■ Available records:
"""

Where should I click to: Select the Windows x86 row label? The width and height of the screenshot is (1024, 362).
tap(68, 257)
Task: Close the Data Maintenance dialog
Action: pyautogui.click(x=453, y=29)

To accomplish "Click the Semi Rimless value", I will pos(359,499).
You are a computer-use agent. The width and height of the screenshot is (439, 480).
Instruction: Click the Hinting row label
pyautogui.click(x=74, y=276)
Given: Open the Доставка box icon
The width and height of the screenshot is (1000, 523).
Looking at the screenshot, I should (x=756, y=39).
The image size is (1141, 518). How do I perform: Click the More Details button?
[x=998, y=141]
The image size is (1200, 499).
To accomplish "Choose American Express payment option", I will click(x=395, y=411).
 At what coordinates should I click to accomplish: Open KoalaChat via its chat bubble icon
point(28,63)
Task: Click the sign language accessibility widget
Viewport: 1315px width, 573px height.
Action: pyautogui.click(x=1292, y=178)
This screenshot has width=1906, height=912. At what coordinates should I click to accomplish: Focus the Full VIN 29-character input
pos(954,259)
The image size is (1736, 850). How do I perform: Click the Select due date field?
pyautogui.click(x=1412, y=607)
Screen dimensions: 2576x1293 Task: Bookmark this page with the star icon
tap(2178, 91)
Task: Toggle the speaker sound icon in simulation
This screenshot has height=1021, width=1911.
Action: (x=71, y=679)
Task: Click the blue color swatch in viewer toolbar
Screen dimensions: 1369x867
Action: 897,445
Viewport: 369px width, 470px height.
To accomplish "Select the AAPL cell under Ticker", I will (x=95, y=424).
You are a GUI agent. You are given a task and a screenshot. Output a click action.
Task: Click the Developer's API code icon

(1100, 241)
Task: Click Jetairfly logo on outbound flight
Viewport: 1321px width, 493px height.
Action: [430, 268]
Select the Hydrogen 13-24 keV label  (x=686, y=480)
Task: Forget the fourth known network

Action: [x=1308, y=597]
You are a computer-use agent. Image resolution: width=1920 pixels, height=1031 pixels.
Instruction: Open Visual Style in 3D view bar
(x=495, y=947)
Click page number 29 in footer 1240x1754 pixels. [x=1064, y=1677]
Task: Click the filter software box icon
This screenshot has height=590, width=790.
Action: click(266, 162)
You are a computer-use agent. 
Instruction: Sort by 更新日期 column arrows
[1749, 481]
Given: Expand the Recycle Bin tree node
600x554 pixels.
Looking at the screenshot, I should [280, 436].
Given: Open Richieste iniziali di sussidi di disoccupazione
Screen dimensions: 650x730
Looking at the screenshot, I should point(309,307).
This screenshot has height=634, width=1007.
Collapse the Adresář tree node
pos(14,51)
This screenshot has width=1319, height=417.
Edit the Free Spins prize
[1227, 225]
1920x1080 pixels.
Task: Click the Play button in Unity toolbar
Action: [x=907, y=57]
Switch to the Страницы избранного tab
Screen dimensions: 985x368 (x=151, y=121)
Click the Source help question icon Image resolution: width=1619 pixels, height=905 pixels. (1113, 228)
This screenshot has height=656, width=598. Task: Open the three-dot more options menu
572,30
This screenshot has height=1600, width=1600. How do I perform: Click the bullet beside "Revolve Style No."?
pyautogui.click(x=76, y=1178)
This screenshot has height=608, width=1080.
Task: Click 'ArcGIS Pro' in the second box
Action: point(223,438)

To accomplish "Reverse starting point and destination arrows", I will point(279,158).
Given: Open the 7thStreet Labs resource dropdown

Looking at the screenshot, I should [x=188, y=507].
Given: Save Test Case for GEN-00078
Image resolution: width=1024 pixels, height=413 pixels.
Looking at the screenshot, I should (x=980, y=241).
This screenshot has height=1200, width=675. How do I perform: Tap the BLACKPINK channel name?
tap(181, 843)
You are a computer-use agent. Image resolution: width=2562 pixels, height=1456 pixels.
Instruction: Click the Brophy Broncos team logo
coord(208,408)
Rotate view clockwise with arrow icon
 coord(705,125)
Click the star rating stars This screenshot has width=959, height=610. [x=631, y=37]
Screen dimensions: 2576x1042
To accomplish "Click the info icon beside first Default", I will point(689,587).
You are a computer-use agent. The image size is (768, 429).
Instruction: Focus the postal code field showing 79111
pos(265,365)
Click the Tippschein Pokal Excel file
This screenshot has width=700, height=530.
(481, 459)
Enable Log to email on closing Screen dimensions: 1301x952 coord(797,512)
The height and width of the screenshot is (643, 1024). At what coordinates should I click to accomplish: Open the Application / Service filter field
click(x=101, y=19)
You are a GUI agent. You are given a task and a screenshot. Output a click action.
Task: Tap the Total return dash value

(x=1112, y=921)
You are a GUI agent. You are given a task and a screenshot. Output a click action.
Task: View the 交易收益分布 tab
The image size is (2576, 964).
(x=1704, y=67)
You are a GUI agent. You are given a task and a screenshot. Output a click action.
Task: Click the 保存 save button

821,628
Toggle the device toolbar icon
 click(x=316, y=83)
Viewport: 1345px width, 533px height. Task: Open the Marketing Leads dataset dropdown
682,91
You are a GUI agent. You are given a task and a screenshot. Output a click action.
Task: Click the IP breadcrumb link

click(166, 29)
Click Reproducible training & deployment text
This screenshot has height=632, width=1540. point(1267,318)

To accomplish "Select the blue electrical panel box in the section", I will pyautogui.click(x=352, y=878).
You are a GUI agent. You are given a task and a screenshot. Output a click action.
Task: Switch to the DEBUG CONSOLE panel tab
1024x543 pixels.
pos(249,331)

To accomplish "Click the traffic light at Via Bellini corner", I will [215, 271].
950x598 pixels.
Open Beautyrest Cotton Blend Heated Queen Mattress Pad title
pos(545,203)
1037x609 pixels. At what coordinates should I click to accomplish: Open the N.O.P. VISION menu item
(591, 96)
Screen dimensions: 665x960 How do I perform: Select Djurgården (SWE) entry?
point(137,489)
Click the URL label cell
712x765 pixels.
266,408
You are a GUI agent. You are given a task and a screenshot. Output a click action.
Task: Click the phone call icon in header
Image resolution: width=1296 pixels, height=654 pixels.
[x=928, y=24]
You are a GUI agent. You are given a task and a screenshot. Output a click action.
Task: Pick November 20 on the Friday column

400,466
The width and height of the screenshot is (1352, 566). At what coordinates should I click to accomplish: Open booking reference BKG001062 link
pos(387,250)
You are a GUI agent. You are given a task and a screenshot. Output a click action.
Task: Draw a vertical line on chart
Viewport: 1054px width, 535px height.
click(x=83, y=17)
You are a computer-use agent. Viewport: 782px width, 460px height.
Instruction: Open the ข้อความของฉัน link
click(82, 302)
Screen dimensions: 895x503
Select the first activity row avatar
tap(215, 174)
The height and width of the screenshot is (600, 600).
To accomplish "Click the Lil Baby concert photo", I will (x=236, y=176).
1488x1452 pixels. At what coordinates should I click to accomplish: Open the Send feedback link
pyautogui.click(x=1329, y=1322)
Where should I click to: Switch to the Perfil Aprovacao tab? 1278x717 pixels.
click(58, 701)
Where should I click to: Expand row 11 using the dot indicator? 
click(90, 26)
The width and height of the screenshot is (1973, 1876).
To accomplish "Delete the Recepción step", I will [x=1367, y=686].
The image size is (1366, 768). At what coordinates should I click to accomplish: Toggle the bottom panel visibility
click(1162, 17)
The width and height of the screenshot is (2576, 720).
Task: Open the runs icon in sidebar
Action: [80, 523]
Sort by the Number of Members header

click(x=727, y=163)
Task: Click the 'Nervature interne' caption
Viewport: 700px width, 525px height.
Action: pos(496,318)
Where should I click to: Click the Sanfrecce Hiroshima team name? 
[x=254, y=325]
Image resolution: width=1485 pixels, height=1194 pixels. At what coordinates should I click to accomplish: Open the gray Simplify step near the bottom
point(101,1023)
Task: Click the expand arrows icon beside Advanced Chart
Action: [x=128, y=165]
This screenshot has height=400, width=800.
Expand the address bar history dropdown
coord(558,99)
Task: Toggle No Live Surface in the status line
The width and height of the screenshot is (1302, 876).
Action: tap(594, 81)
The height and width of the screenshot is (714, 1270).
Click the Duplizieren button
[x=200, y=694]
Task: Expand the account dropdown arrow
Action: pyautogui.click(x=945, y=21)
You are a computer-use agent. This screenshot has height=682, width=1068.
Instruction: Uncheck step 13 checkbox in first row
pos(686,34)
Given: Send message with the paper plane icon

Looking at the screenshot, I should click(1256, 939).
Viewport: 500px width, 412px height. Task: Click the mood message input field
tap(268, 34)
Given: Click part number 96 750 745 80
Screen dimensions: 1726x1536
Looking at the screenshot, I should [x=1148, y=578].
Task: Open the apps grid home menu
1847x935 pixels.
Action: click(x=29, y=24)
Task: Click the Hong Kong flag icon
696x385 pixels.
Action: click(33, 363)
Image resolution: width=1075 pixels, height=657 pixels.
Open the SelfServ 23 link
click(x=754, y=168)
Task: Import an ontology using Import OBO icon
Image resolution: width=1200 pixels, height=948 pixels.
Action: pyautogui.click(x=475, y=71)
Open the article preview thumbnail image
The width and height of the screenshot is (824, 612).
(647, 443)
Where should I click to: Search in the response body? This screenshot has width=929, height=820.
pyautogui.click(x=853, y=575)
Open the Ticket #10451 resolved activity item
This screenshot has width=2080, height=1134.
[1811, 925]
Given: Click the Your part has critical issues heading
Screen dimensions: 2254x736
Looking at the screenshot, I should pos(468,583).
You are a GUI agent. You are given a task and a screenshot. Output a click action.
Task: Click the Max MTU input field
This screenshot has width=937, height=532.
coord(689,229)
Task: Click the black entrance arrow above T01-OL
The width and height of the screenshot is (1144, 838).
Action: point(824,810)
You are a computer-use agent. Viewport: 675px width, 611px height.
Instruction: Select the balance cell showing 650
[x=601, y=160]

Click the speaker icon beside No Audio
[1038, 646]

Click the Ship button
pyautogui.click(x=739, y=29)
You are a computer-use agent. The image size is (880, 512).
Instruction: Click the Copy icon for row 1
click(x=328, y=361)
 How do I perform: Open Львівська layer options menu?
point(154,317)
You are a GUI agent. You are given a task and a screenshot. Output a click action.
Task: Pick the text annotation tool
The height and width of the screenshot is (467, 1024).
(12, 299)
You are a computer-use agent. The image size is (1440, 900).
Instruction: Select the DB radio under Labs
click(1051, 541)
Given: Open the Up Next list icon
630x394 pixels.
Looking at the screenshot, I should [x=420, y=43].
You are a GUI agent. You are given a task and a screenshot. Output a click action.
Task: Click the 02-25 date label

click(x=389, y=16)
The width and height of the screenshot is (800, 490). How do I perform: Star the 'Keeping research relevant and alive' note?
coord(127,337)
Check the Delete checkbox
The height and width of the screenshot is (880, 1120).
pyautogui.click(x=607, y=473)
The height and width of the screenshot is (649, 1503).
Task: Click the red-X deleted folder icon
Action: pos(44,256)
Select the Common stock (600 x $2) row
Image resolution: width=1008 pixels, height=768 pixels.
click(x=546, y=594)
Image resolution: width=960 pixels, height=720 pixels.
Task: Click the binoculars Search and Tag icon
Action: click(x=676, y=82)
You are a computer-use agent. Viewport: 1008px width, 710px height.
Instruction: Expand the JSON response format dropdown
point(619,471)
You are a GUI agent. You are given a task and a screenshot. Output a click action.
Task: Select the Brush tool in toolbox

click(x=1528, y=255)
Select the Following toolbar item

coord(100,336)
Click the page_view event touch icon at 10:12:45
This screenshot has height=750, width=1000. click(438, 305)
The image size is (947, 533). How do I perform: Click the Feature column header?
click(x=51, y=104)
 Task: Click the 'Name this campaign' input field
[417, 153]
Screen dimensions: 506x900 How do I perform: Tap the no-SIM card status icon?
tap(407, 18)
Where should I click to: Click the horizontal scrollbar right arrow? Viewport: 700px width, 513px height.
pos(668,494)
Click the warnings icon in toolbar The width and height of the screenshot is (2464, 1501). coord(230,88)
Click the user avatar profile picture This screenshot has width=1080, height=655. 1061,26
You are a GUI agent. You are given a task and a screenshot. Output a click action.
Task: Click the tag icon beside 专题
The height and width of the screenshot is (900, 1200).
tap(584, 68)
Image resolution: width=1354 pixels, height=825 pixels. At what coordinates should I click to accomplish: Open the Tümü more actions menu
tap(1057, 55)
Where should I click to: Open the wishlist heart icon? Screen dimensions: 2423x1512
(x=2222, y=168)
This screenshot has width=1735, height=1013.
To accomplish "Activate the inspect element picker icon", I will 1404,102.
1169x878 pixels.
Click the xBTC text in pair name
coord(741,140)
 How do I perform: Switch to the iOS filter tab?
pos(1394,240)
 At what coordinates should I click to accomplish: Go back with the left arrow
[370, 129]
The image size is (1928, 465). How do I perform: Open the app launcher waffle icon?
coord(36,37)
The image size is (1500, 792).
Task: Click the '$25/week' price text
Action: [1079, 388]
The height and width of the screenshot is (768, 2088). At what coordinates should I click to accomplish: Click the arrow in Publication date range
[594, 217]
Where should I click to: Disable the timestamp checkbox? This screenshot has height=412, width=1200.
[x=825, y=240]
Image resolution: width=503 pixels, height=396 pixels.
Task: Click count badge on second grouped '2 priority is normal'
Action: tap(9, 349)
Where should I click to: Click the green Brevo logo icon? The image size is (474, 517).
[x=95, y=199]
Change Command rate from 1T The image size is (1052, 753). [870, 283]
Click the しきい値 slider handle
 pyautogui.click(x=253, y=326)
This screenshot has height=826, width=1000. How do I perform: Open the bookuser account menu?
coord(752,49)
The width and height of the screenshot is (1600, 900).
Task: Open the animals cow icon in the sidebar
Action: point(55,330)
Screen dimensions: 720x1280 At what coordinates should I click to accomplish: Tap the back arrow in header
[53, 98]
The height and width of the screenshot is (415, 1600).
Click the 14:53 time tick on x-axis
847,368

"""

■ What the task asks:
In the entries above, find the line with "This screenshot has height=400, width=800." and the line with "The height and width of the screenshot is (714, 1270).", then set down exactly those two and every line between them, nothing else.

■ Output for this task:
This screenshot has height=400, width=800.
Expand the address bar history dropdown
coord(558,99)
Task: Toggle No Live Surface in the status line
The width and height of the screenshot is (1302, 876).
Action: tap(594, 81)
The height and width of the screenshot is (714, 1270).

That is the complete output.